§ THE PROBLEM: Write the records out exactly as they read, but not the pictures.

====== EXTRACTED INFORMATION ======

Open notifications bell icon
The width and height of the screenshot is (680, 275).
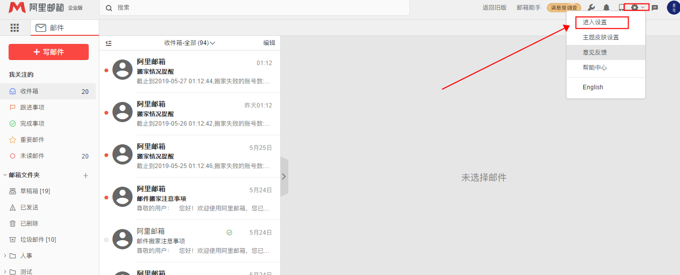606,8
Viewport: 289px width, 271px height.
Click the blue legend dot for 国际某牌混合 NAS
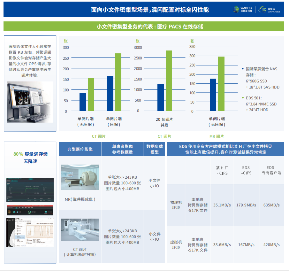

======

§ SOLVED PROBLEM:
Open notifications bell icon
The width and height of the screenshot is (680, 275).
606,8
Viewport: 289px width, 271px height.
Click the blue legend dot for 国际某牌混合 NAS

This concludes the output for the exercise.